Uitspraak
1.Geding in cassatie
De Advocaat-Generaal B.F. Keulen heeft geconcludeerd tot niet-ontvankelijkverklaring van de verdachte in het beroep.
Hoge Raad
In deze zaak heeft de Hoge Raad op 20 maart 2018 uitspraak gedaan in het beroep in cassatie van een verdachte, geboren in 1986. Het beroep was ingesteld tegen een arrest van het Gerechtshof Amsterdam van 29 april 2016. De verdachte heeft geen middelen van cassatie ingediend, wat betekent dat er geen argumenten zijn aangevoerd om het eerdere oordeel van het hof te herzien. De Advocaat-Generaal B.F. Keulen heeft geconcludeerd tot niet-ontvankelijkverklaring van de verdachte in het beroep, omdat de verdachte niet binnen de wettelijke termijn een schriftuur met middelen van cassatie heeft ingediend.
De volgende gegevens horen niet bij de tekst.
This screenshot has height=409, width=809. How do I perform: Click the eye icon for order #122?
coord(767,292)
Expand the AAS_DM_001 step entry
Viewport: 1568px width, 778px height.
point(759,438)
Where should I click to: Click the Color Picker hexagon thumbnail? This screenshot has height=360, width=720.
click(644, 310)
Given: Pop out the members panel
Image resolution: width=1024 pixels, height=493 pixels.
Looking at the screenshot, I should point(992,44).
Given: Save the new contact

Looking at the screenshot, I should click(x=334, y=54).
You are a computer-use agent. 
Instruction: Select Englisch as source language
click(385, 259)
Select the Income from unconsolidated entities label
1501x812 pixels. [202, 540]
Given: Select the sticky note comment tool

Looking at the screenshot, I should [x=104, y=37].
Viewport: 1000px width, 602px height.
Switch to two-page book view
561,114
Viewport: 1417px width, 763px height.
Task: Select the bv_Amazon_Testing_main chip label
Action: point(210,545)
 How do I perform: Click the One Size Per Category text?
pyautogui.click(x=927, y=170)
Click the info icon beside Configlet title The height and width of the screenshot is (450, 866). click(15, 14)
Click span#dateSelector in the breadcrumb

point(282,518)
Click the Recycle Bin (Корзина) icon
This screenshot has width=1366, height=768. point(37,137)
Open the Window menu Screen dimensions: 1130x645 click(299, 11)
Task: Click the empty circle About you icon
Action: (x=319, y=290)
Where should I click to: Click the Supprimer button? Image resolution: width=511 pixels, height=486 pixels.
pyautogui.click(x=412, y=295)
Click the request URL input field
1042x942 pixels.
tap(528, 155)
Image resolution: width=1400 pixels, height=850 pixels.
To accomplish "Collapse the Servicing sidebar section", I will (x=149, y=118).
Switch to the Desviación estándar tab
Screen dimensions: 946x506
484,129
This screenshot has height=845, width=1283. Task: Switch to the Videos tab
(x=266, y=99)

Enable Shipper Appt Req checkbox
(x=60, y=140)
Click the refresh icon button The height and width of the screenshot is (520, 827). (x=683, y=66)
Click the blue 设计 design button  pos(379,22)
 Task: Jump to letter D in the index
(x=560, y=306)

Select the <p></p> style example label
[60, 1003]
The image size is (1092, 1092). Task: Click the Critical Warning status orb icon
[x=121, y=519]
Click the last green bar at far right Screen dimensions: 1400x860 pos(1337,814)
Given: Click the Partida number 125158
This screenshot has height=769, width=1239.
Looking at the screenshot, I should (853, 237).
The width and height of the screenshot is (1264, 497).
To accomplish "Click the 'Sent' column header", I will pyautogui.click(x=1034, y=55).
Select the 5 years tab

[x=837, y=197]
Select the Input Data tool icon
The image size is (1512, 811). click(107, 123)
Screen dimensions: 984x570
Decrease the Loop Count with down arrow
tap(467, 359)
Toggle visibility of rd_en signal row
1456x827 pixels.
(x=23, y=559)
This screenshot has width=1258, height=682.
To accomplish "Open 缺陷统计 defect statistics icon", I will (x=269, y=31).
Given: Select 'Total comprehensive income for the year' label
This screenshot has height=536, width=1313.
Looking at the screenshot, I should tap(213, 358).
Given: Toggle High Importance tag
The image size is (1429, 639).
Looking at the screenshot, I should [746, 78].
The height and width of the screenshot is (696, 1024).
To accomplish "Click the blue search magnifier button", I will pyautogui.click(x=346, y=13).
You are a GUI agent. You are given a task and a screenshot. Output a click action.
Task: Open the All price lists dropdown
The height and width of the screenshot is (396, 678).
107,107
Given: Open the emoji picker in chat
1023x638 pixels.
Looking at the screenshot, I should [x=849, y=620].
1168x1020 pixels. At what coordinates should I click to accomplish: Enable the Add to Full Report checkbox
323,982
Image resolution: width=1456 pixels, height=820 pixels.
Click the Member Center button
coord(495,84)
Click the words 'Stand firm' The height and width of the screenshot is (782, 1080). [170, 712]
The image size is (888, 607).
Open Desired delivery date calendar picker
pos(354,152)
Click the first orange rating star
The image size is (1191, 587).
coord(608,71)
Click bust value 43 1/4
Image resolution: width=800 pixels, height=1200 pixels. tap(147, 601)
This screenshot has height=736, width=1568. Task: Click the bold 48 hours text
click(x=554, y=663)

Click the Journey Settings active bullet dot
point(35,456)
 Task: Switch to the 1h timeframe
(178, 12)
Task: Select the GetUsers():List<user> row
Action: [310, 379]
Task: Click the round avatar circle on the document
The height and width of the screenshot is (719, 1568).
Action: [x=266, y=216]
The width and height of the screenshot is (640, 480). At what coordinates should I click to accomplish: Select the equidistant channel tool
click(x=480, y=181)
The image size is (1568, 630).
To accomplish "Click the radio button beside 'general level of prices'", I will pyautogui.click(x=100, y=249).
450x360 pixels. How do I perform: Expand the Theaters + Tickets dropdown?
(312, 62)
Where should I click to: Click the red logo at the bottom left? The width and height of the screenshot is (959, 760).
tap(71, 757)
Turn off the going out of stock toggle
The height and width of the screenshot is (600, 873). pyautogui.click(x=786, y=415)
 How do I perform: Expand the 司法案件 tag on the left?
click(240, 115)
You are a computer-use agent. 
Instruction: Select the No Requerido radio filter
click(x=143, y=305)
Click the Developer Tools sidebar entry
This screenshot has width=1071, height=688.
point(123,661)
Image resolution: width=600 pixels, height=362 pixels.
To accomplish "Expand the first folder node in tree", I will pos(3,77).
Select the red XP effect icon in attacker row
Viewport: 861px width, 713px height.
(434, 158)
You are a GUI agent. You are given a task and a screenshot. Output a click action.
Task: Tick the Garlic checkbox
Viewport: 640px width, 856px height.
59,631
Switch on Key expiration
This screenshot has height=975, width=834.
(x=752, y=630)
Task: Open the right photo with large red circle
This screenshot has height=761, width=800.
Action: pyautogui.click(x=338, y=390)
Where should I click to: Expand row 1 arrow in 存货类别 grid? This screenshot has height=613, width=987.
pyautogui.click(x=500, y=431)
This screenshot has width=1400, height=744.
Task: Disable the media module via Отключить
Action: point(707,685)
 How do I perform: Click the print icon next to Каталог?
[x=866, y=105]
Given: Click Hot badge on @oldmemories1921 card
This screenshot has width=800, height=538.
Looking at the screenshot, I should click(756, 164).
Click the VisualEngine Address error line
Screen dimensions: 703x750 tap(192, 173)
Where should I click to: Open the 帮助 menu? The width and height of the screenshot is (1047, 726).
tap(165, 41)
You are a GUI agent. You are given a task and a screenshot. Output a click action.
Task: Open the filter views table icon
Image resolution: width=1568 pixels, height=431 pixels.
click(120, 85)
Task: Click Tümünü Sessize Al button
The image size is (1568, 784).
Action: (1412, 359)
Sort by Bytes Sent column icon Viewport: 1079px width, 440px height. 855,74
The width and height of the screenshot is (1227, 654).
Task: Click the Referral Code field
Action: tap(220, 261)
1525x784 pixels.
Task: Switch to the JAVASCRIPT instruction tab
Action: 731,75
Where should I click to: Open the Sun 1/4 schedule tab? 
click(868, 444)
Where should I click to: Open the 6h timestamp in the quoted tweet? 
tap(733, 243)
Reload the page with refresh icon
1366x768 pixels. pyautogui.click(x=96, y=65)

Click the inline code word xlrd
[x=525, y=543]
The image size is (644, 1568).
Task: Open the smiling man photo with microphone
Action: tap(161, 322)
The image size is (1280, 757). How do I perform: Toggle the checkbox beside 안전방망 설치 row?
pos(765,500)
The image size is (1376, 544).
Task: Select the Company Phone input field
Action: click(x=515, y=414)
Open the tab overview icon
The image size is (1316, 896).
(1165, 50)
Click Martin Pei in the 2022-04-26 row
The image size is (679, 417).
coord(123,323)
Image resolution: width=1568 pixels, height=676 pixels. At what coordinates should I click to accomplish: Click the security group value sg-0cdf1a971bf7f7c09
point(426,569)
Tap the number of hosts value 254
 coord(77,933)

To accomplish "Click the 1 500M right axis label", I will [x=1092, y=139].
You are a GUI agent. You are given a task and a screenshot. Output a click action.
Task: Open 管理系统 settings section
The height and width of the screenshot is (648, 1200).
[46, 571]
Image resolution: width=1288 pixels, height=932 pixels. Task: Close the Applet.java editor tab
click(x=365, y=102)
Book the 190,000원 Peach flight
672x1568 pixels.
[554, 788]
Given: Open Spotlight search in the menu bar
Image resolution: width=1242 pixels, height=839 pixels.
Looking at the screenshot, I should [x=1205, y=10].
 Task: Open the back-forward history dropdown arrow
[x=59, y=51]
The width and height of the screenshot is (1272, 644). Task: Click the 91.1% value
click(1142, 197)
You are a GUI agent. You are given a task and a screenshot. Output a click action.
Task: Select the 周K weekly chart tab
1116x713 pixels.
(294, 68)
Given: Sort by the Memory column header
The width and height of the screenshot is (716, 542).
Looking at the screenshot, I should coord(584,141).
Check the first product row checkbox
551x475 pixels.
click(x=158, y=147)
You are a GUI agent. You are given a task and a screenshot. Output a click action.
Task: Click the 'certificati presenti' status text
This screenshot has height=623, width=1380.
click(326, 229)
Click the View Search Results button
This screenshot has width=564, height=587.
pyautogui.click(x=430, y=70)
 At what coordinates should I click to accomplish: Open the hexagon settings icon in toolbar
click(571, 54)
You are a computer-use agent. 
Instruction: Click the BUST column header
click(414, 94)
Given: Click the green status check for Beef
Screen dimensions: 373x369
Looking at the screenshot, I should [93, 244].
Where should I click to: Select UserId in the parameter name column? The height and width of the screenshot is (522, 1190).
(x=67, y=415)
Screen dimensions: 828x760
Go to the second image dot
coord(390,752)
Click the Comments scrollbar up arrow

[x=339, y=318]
Dit is in strijd met artikel 437, tweede lid, van het Wetboek van Strafvordering. De Hoge Raad heeft geoordeeld dat de verdachte niet kan worden ontvangen in het beroep, wat betekent dat het beroep niet verder in behandeling wordt genomen. De uitspraak is gedaan door de vice-president J. de Hullu, samen met de raadsheren M.T. Boerlage en A.E.M. Röttgering, en is openbaar uitgesproken tijdens de zitting op 20 maart 2018.